Of Bullies and Bar Confessionals
“But it’s really my fault, isn’t it? Because I pushed her away.”
Hermione wondered whether all bartenders felt like counsellors, or whether she just had one of those auras that invited the confessions of drunken revellers. She patted the distressed girl’s shoulder, making noises of sympathy. She shot Angelina a despairing look; her boss grinned, checked her watch, and nodded.
Hermione waited for the girl’s friend to come back from the toilet and take over comforting her about the latest friendship fallout. Then, quick as a flash, she disappeared through the storeroom and into the fresh, clean air of the courtyard. She breathed in and looked up at the stars, mapping constellations as the minutes of her break trickled by.
“No, Dudley, please -”
Hermione turned at the interruption and saw the silhouette of an overweight man striding towards a vehicle. A smaller, dress-wearing figure was hurrying after, and Hermione watched in shock as the man shoved the woman away from the car and pulled the door closed. The engine roared.
“No! Please - don’t leave me! Don’t leave me!”
The car pulled away at a frightening speed and Hermione worried for a moment that the woman had been run down. She vaulted the fence and found her sitting in a crumpled heap on the floor.
“Are you okay?” Hermione asked quietly.
“He’s gone,” she hiccuped. She only looked Hermione’s own age - late teens at most.
“What’s your name?”
“Jenny.”
“Well, Jenny, it didn’t look like he was treating you very well. Come on, let’s get you inside,” Hermione said, holding her hands out and pulling Jenny to her feet. “You look done in. You need a good meal and a tot of something strong. I’ll sort you a lift home.”

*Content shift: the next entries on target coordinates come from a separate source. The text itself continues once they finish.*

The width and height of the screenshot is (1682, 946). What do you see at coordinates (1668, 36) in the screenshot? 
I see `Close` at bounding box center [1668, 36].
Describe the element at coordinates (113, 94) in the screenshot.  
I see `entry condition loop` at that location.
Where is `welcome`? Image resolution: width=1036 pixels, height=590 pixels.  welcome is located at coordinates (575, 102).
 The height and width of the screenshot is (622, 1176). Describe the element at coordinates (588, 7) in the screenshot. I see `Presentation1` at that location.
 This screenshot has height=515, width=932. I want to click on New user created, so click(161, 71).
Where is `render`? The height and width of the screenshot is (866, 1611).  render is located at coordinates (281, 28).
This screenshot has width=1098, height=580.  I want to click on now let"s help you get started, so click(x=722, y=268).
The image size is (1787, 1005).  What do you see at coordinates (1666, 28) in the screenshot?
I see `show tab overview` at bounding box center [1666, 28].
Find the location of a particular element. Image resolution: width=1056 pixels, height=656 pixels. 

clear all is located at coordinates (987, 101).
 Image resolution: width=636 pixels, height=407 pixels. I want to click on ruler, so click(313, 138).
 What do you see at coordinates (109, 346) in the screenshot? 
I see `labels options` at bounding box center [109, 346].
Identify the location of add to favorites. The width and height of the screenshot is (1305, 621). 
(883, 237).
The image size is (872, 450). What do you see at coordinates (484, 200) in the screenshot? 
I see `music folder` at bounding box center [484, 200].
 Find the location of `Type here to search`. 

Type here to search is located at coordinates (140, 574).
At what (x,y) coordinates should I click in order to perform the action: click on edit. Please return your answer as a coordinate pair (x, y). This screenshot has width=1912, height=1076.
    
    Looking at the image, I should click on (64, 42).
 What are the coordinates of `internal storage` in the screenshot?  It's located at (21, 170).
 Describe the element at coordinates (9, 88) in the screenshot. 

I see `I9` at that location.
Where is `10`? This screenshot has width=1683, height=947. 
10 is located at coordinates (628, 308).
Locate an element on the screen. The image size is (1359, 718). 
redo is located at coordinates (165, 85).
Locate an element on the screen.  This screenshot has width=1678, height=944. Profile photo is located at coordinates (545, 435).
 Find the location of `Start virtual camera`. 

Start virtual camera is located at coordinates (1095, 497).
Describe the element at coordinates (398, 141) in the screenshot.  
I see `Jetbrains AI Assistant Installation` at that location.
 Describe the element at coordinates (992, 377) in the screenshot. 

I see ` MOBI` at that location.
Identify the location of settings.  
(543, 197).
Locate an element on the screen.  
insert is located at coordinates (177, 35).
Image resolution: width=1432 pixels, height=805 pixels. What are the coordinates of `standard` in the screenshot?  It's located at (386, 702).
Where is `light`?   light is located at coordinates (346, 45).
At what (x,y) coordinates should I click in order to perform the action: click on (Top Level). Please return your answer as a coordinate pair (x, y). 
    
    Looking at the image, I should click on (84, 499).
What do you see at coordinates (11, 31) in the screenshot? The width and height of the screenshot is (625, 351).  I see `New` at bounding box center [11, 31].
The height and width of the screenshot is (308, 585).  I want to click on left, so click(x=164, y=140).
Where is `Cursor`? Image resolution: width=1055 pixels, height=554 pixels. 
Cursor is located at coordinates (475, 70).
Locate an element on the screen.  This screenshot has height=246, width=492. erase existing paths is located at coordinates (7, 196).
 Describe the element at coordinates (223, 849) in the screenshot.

Jenny smiled tearfully, but then - “I can’t believe he left,” she cried suddenly, and began to sob. Hermione rolled her eyes while the girl’s face was hidden in her hands, and employed, once again, generic sympathetic noises. She coaxed Jenny inside and deposited her on an empty bar stool with a rum and coke, shooting a filthy look at Angelina, who was doubled up with silent laughter.
Four hours later, Hermione was ready to go home. Jenny was still at the bar, having picked her way slowly through a pasta dish and happily polished off two more rums.
“Where are you going to stay?” Hermione asked. “I can drop you at a friend’s, or your parent’s, if you like.”
Jenny looked at her as if she’d grown an extra head. “No,” she said. “I’ll just go home.”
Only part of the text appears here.